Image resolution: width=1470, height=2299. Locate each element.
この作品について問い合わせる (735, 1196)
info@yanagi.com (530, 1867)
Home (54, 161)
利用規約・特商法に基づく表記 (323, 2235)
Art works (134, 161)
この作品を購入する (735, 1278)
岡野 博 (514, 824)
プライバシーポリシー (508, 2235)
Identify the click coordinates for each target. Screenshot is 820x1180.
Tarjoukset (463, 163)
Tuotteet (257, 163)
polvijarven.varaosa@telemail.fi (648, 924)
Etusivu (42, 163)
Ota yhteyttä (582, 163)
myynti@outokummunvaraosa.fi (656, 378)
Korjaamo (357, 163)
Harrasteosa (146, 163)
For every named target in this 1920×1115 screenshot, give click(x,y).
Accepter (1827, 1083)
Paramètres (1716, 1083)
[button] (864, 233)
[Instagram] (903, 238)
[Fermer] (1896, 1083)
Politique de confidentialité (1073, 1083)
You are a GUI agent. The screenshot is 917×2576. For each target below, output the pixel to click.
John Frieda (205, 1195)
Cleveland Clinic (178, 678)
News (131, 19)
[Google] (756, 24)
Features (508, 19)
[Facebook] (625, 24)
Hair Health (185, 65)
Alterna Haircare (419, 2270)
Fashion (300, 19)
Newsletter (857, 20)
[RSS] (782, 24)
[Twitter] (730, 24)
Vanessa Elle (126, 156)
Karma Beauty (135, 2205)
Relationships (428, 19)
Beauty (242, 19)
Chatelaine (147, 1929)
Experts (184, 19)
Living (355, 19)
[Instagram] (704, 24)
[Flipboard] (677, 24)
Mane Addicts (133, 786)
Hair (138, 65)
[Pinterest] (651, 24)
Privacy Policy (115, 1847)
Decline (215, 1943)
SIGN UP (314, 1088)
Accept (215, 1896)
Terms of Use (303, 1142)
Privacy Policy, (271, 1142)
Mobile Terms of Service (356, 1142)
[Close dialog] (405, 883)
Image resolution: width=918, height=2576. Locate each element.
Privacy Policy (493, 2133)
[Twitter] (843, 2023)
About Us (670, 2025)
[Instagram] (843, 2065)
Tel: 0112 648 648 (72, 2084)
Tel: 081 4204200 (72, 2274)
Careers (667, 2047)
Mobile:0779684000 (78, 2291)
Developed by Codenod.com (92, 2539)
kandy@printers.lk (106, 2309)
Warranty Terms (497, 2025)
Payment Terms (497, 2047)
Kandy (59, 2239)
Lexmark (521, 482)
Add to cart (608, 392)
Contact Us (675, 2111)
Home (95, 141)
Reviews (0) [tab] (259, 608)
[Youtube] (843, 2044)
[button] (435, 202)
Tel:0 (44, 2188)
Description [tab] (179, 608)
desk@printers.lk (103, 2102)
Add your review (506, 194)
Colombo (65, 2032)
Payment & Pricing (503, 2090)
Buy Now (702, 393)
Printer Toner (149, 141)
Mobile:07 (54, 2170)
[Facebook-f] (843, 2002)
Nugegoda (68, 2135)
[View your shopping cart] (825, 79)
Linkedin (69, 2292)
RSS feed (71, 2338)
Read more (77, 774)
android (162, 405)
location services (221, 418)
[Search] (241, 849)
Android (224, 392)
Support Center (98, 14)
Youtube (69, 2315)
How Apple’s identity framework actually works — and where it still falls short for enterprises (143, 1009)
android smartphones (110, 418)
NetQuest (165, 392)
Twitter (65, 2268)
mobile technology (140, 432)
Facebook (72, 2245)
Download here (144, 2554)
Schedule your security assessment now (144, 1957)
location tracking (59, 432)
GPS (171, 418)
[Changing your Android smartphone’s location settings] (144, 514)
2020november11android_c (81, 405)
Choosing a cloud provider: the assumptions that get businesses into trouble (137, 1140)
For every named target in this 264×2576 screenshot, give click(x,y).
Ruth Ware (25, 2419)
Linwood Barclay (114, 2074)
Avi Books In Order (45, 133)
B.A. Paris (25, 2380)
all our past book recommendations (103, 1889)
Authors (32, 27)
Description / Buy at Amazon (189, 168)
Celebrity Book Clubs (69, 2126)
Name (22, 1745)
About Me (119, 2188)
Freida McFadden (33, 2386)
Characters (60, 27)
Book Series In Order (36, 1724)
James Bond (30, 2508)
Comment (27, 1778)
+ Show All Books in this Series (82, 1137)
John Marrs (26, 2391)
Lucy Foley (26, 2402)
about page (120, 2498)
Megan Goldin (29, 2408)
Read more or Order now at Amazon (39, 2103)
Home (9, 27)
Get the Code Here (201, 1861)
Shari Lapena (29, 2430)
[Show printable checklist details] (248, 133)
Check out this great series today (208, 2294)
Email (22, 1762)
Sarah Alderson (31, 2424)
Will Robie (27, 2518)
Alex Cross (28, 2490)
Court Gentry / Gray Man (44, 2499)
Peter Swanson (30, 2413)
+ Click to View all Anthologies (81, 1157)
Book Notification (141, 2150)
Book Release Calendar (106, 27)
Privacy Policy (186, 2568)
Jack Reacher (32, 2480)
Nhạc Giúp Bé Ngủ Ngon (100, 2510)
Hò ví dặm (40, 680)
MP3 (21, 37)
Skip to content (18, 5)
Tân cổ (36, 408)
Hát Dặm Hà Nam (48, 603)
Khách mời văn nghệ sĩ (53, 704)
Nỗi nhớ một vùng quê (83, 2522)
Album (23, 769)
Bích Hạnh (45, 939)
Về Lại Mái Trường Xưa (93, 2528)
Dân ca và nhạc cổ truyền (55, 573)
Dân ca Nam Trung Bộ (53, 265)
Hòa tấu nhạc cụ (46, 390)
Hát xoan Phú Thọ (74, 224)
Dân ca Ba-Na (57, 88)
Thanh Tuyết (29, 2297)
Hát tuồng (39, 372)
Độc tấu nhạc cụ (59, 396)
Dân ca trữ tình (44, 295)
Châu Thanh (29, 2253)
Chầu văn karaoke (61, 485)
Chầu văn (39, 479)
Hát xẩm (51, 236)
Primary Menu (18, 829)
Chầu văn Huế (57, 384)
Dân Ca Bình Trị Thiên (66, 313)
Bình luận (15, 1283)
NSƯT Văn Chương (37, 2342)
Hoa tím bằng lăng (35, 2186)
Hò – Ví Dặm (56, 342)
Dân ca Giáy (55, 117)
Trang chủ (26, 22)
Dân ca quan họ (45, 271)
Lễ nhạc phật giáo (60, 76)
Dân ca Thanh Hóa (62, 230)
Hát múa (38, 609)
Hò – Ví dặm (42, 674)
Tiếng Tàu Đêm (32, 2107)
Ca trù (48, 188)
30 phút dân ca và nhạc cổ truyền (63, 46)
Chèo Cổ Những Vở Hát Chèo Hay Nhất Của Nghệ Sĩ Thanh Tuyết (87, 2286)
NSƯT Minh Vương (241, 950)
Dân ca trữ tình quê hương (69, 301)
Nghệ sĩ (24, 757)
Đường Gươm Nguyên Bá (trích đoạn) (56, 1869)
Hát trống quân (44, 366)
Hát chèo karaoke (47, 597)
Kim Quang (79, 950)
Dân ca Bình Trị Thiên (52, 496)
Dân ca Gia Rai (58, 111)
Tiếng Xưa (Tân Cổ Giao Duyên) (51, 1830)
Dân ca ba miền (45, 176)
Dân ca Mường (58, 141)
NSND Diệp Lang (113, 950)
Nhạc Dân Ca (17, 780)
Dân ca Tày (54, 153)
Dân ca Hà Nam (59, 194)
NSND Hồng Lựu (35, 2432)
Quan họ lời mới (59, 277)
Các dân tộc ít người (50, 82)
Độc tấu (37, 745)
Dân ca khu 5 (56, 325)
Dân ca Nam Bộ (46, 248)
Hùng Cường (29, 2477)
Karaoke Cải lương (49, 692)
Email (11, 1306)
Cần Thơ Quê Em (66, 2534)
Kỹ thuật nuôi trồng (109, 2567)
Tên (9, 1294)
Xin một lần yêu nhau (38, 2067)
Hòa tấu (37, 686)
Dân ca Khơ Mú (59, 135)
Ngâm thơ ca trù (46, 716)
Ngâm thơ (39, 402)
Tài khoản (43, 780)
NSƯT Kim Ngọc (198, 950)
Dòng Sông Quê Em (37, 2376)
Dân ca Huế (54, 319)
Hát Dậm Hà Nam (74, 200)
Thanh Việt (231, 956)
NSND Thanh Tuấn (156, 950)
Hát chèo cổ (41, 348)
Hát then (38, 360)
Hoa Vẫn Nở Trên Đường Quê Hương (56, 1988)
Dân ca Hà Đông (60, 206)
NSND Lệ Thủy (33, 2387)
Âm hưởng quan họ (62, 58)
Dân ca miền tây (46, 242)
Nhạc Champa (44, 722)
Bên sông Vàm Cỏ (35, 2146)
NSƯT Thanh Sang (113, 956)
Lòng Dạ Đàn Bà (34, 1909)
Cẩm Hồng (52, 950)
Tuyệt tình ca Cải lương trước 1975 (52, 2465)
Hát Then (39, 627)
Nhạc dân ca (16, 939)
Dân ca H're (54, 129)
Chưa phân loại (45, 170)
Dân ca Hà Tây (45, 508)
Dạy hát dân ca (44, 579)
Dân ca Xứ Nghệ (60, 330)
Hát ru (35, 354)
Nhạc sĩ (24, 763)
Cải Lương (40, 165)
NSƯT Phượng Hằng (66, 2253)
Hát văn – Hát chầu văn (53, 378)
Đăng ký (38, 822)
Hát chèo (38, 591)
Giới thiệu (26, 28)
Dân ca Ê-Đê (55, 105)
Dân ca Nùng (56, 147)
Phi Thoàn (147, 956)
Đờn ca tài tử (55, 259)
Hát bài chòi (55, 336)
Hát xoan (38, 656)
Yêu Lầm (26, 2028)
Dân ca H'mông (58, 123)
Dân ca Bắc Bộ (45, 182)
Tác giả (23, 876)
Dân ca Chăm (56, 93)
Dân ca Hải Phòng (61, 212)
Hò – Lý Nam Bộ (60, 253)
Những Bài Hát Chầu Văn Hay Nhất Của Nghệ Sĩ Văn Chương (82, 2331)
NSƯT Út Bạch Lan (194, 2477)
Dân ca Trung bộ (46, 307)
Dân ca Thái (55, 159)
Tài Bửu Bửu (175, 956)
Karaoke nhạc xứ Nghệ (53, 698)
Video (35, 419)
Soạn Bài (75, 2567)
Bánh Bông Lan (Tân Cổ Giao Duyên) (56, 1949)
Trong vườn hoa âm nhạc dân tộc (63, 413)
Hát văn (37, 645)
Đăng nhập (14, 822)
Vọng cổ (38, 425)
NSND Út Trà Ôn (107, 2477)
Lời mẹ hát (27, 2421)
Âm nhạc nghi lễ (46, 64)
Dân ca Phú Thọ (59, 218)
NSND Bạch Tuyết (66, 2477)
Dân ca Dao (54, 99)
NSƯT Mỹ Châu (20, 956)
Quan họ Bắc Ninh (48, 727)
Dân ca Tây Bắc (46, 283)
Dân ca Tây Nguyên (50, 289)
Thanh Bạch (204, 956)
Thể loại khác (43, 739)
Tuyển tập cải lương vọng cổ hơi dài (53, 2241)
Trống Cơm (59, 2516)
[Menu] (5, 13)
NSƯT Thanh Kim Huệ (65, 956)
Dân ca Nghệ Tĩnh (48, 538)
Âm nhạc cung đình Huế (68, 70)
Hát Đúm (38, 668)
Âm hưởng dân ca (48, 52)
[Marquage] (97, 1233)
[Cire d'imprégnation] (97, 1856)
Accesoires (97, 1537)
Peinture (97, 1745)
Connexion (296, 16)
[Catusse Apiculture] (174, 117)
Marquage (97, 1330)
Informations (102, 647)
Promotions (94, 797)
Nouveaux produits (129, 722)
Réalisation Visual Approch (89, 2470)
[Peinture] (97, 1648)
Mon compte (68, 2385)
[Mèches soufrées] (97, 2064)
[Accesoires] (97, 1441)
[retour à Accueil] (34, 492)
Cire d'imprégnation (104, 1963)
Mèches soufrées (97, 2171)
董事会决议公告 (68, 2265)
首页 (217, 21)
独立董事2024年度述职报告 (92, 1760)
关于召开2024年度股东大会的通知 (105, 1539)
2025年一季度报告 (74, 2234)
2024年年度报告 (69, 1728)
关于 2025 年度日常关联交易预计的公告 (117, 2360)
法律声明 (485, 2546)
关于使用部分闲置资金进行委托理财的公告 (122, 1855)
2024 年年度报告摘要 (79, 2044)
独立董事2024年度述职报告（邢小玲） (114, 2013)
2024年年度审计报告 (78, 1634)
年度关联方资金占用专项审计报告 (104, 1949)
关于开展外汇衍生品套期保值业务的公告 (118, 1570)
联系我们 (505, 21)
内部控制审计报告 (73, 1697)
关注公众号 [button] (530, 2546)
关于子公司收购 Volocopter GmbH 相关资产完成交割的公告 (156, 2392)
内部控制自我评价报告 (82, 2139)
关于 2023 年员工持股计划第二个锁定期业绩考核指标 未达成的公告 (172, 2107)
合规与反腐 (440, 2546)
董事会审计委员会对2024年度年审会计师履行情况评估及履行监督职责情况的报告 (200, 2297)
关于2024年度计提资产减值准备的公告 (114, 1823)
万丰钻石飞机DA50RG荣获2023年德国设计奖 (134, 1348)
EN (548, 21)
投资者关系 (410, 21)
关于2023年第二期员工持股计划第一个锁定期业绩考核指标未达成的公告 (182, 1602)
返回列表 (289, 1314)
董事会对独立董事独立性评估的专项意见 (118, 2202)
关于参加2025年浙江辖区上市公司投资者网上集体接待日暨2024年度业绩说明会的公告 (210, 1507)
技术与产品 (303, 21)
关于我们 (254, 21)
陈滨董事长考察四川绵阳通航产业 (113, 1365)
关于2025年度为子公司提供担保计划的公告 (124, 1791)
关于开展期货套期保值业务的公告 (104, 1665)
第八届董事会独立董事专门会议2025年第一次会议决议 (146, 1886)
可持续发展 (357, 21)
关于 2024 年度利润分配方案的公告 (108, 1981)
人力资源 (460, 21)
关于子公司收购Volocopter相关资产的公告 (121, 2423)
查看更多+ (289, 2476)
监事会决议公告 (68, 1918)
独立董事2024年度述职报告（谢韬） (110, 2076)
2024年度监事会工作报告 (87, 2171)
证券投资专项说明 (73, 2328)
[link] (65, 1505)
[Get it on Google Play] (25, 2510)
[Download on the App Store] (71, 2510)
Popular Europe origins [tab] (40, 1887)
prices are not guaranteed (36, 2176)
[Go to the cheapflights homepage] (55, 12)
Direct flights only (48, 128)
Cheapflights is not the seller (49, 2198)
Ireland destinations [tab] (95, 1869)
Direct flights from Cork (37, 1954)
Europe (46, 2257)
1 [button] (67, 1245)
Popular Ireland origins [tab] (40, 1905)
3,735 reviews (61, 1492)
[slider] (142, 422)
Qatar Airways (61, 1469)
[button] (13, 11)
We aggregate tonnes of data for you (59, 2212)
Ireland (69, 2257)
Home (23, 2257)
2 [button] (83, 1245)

******

Nothing but the lines from the one with "技术与产品 (303, 21)" through the final line of the records above should appear, each copied exactly.

技术与产品 (303, 21)
关于我们 (254, 21)
陈滨董事长考察四川绵阳通航产业 (113, 1365)
关于2025年度为子公司提供担保计划的公告 (124, 1791)
关于开展期货套期保值业务的公告 (104, 1665)
第八届董事会独立董事专门会议2025年第一次会议决议 (146, 1886)
可持续发展 (357, 21)
关于 2024 年度利润分配方案的公告 (108, 1981)
人力资源 (460, 21)
关于子公司收购Volocopter相关资产的公告 (121, 2423)
查看更多+ (289, 2476)
监事会决议公告 (68, 1918)
独立董事2024年度述职报告（谢韬） (110, 2076)
2024年度监事会工作报告 (87, 2171)
证券投资专项说明 (73, 2328)
[link] (65, 1505)
[Get it on Google Play] (25, 2510)
[Download on the App Store] (71, 2510)
Popular Europe origins [tab] (40, 1887)
prices are not guaranteed (36, 2176)
[Go to the cheapflights homepage] (55, 12)
Direct flights only (48, 128)
Cheapflights is not the seller (49, 2198)
Ireland destinations [tab] (95, 1869)
Direct flights from Cork (37, 1954)
Europe (46, 2257)
1 [button] (67, 1245)
Popular Ireland origins [tab] (40, 1905)
3,735 reviews (61, 1492)
[slider] (142, 422)
Qatar Airways (61, 1469)
[button] (13, 11)
We aggregate tonnes of data for you (59, 2212)
Ireland (69, 2257)
Home (23, 2257)
2 [button] (83, 1245)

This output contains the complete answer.